(Request) According to the newsletter excerpt below, how many members belong to the neural-network special interest group of the German computing society?

(Text block)
%%
|Volume 2: No. 38|
As the U.S. defense base disintegrates and we contemplate cutting all but top R&D functions, Japan maintains its manufacturing and encourages dual-use technologies. [David B. Friedman and Richard J. Samuels, MIT Japan Program. David K. Kahaner; Bill Park.]
David Lam, co-founder of Expert Edge, says that small companies today must be global to survive. Lam grew up in Hong Kong, and speaks Cantonese and Mandarin. The bulk of his business is overseas, which has worked well during our recession. [Loretta Green, Peninsula Times Tribune, 8/26. agentsee.] When choosing a business partner, consider foreign connections.
The German computing society, Gesellschaft fuer Informatik e.V. (Bonn), has an 1,800-member neural-network SIG. Patrick Thomas (firstname.lastname@example.org) and Prof. Bernd Schuermann of Siemens AG are co-editors of the quarterly newsletter, "N3 - Nachrichten Neuronale Netze."
%%
[Target position records]
%%
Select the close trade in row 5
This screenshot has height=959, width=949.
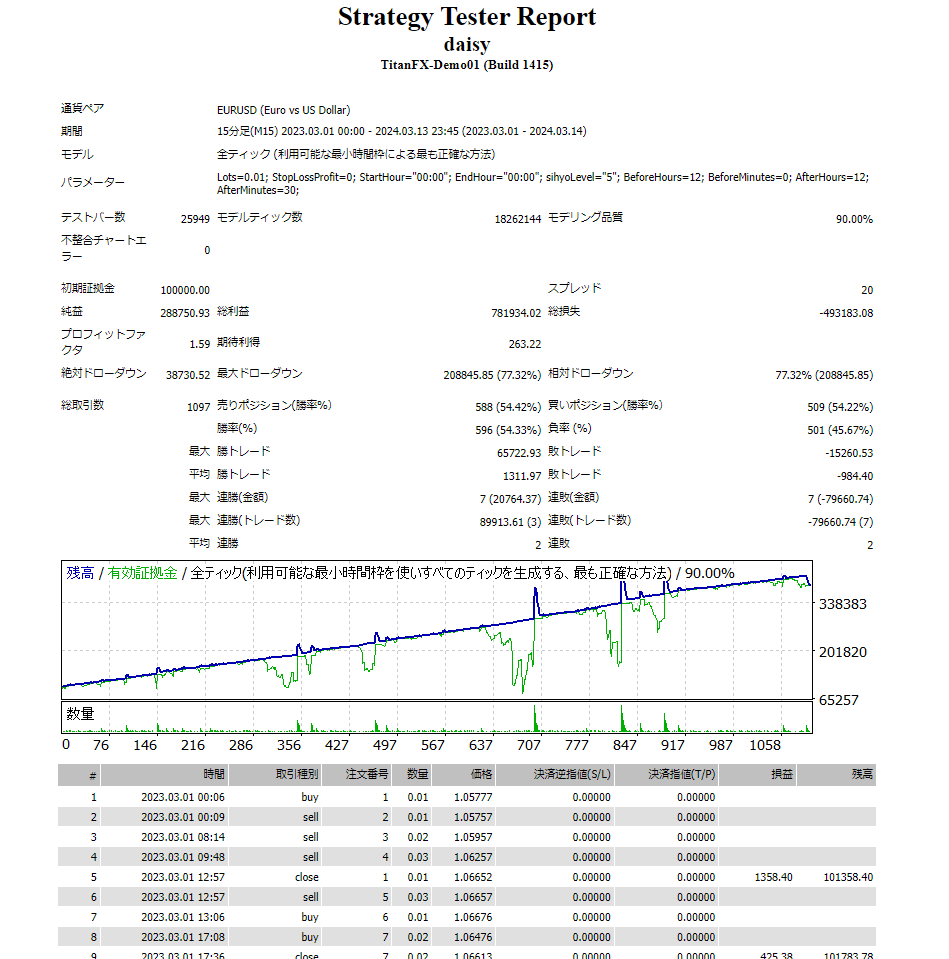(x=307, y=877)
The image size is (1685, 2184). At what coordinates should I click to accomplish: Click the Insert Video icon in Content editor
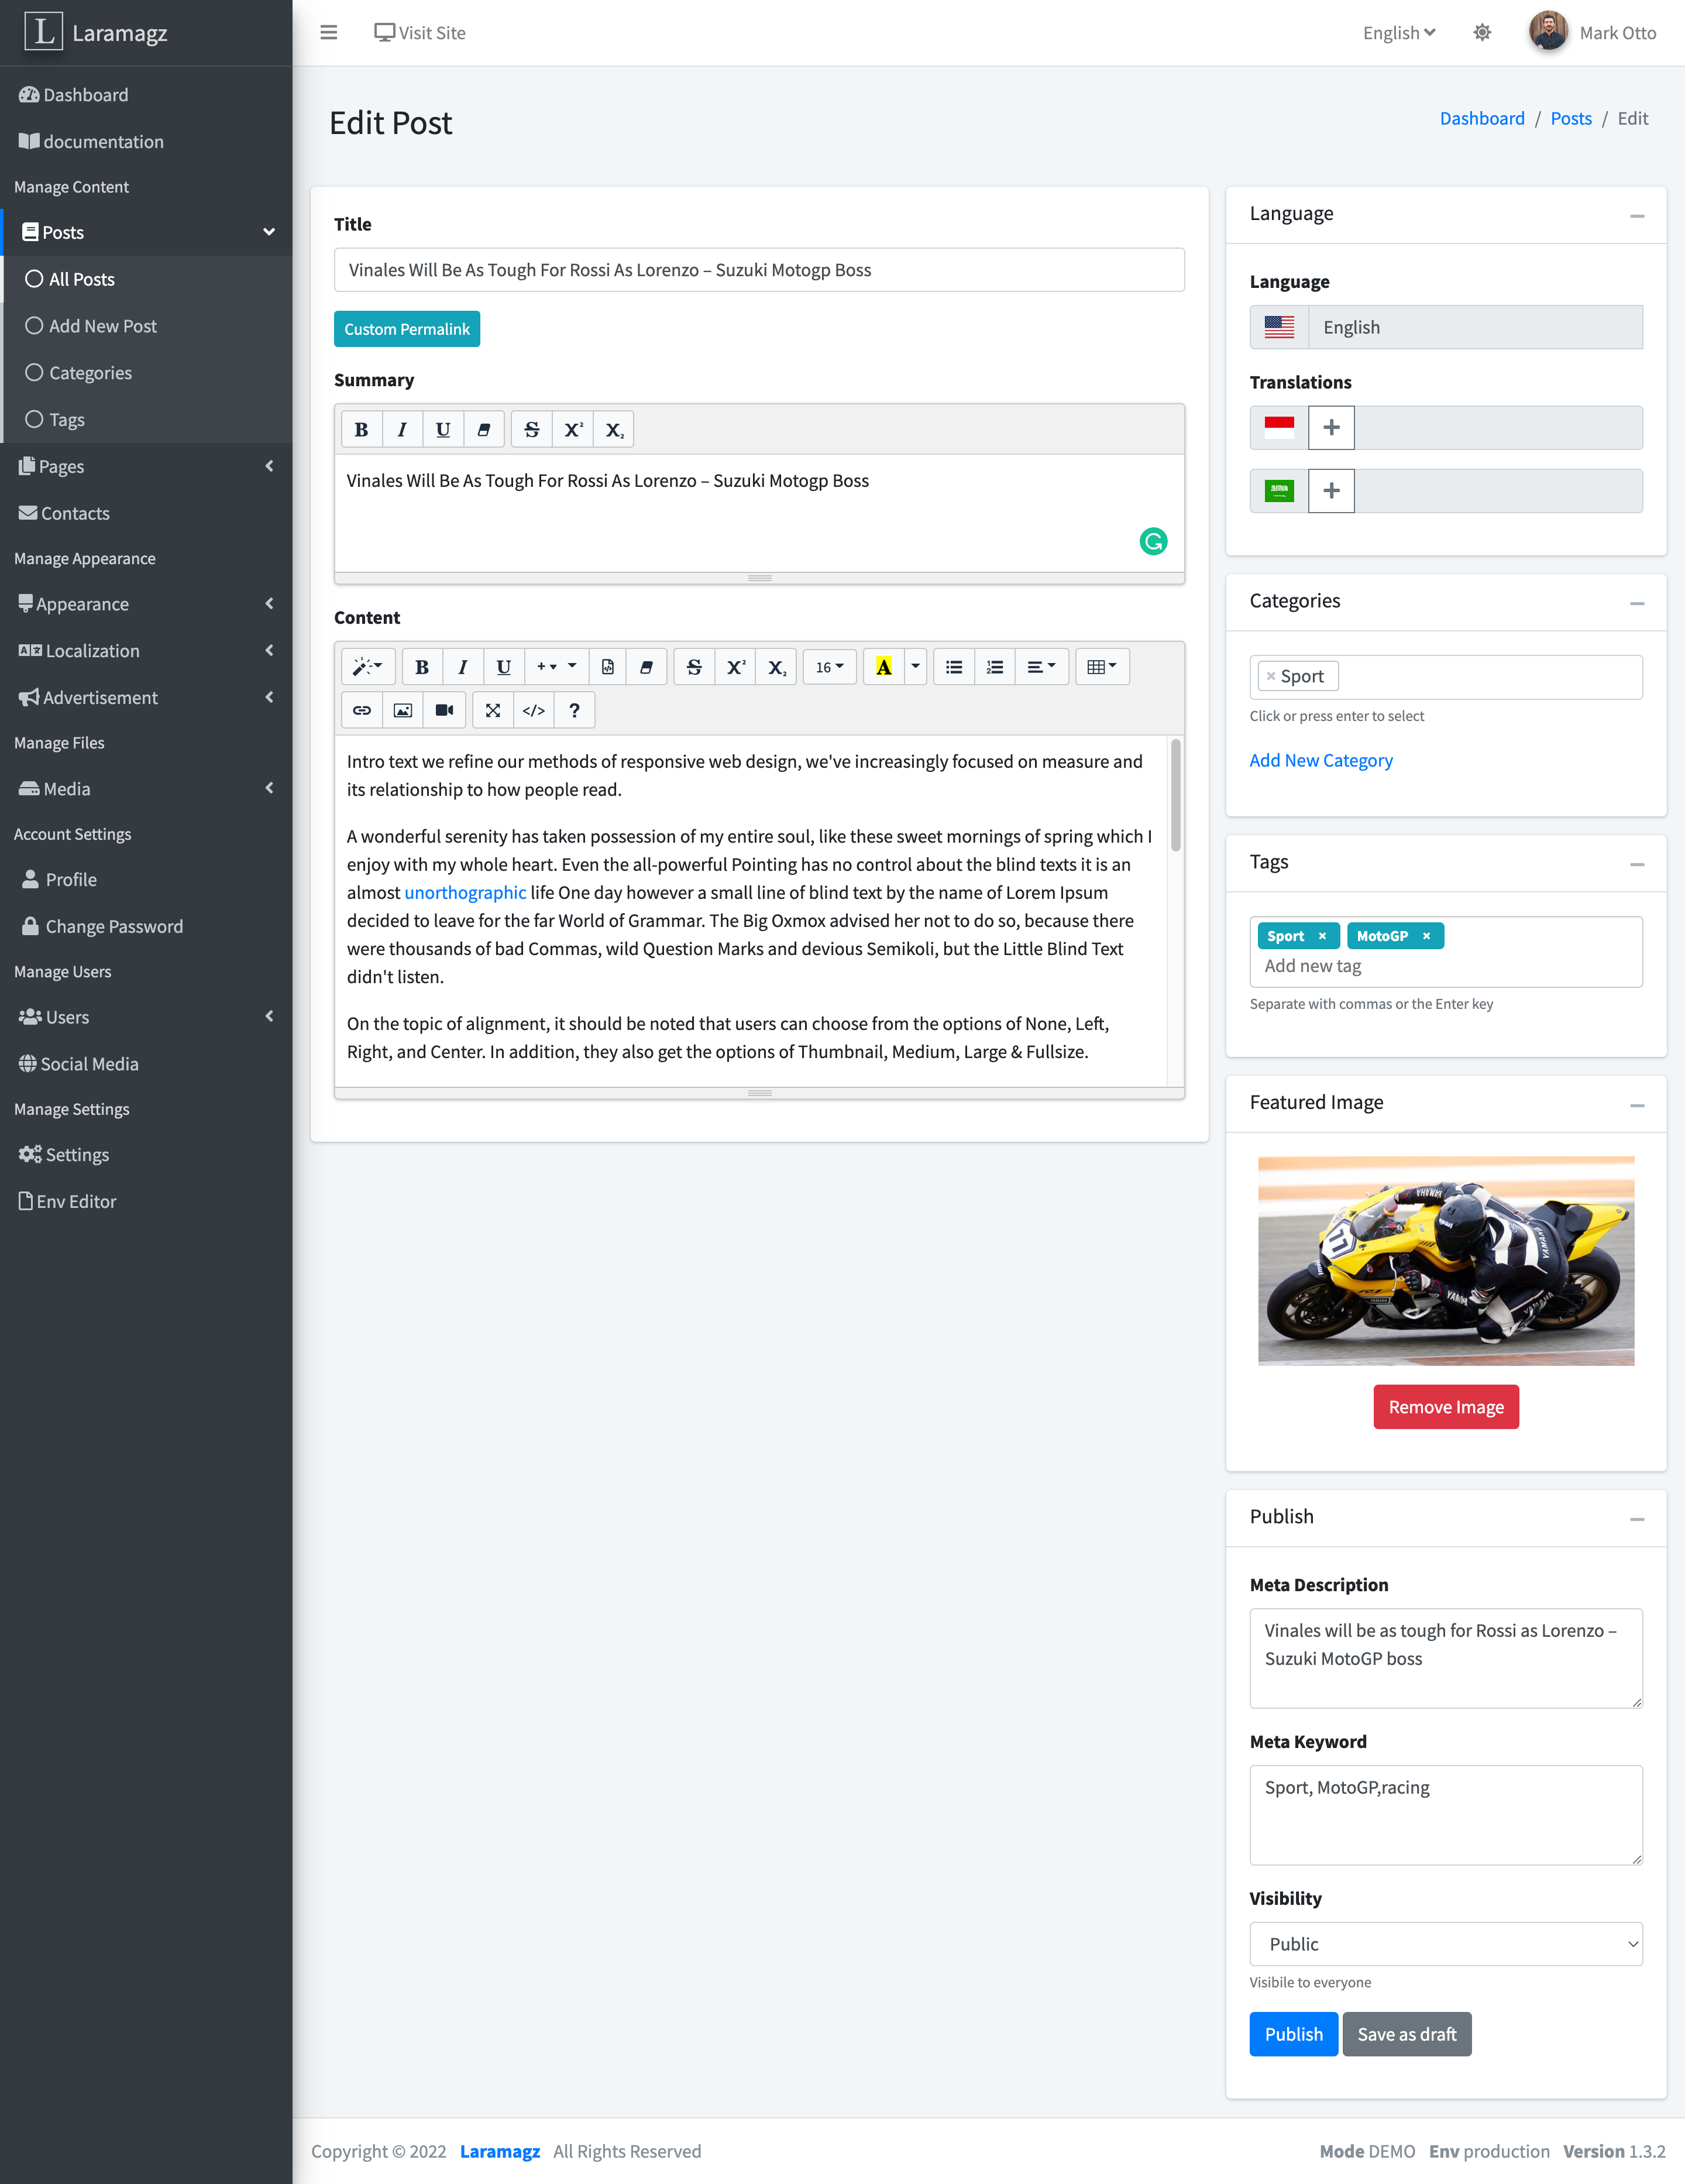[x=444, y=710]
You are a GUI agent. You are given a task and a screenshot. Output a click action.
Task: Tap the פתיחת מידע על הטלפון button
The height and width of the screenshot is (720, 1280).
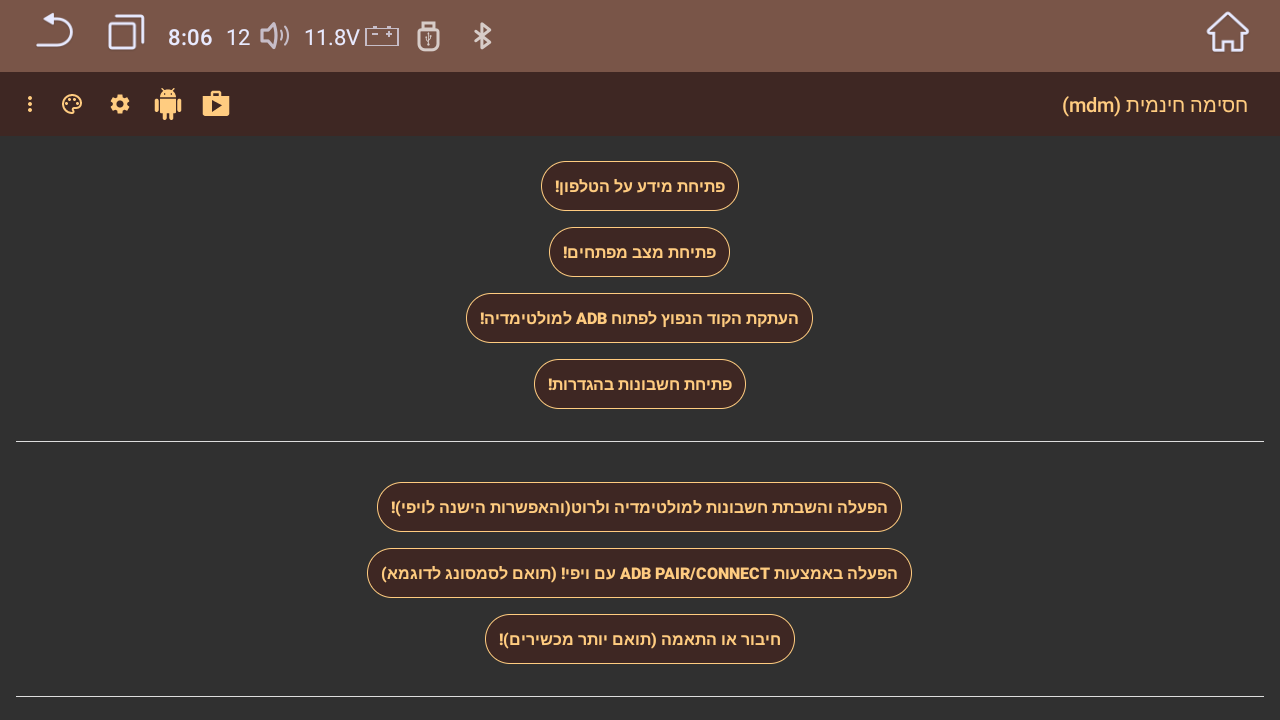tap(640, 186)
%%
(Written answer) It has 1,800 members.